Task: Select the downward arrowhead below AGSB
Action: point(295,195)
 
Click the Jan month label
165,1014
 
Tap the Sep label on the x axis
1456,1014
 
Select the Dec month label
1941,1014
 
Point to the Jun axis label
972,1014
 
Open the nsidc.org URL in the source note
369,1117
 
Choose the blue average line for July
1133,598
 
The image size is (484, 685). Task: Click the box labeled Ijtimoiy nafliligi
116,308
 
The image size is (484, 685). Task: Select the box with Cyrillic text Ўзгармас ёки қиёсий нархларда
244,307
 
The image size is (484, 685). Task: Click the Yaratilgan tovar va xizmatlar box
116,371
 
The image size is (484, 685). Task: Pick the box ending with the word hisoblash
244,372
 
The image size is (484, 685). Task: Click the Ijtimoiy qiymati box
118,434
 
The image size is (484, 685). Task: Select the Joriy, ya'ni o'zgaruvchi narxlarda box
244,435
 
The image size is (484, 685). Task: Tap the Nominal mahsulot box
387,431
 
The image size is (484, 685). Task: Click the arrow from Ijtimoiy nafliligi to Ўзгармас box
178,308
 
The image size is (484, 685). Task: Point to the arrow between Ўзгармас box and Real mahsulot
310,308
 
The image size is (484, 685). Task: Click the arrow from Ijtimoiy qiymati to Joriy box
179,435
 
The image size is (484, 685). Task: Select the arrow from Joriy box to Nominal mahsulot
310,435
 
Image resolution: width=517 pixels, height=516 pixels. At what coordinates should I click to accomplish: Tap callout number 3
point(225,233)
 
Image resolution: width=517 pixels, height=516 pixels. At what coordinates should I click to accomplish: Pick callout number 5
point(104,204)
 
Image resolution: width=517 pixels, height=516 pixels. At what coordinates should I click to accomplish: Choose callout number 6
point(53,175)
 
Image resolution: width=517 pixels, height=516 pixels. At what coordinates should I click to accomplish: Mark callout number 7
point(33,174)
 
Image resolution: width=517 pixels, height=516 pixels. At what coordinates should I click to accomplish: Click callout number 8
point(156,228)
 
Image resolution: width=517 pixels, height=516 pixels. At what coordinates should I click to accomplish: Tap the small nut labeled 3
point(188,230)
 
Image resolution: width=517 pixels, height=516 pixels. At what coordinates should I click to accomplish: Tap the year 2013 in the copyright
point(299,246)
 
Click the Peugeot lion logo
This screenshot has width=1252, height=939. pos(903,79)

> [EXERCISE DESCRIPTION] Reproduce every item above line for line, changing nothing.

> [OUTPUT FOR THIS EXERCISE]
Task: Select the downward arrowhead below AGSB
Action: point(295,195)
 
Click the Jan month label
165,1014
 
Tap the Sep label on the x axis
1456,1014
 
Select the Dec month label
1941,1014
 
Point to the Jun axis label
972,1014
 
Open the nsidc.org URL in the source note
369,1117
 
Choose the blue average line for July
1133,598
 
The image size is (484, 685). Task: Click the box labeled Ijtimoiy nafliligi
116,308
 
The image size is (484, 685). Task: Select the box with Cyrillic text Ўзгармас ёки қиёсий нархларда
244,307
 
The image size is (484, 685). Task: Click the Yaratilgan tovar va xizmatlar box
116,371
 
The image size is (484, 685). Task: Pick the box ending with the word hisoblash
244,372
 
The image size is (484, 685). Task: Click the Ijtimoiy qiymati box
118,434
 
The image size is (484, 685). Task: Select the Joriy, ya'ni o'zgaruvchi narxlarda box
244,435
 
The image size is (484, 685). Task: Tap the Nominal mahsulot box
387,431
 
The image size is (484, 685). Task: Click the arrow from Ijtimoiy nafliligi to Ўзгармас box
178,308
 
The image size is (484, 685). Task: Point to the arrow between Ўзгармас box and Real mahsulot
310,308
 
The image size is (484, 685). Task: Click the arrow from Ijtimoiy qiymati to Joriy box
179,435
 
The image size is (484, 685). Task: Select the arrow from Joriy box to Nominal mahsulot
310,435
 
Image resolution: width=517 pixels, height=516 pixels. At what coordinates should I click to accomplish: Tap callout number 3
point(225,233)
 
Image resolution: width=517 pixels, height=516 pixels. At what coordinates should I click to accomplish: Pick callout number 5
point(104,204)
 
Image resolution: width=517 pixels, height=516 pixels. At what coordinates should I click to accomplish: Choose callout number 6
point(53,175)
 
Image resolution: width=517 pixels, height=516 pixels. At what coordinates should I click to accomplish: Mark callout number 7
point(33,174)
 
Image resolution: width=517 pixels, height=516 pixels. At what coordinates should I click to accomplish: Click callout number 8
point(156,228)
 
Image resolution: width=517 pixels, height=516 pixels. At what coordinates should I click to accomplish: Tap the small nut labeled 3
point(188,230)
 
Image resolution: width=517 pixels, height=516 pixels. At what coordinates should I click to accomplish: Tap the year 2013 in the copyright
point(299,246)
 
Click the Peugeot lion logo
This screenshot has width=1252, height=939. pos(903,79)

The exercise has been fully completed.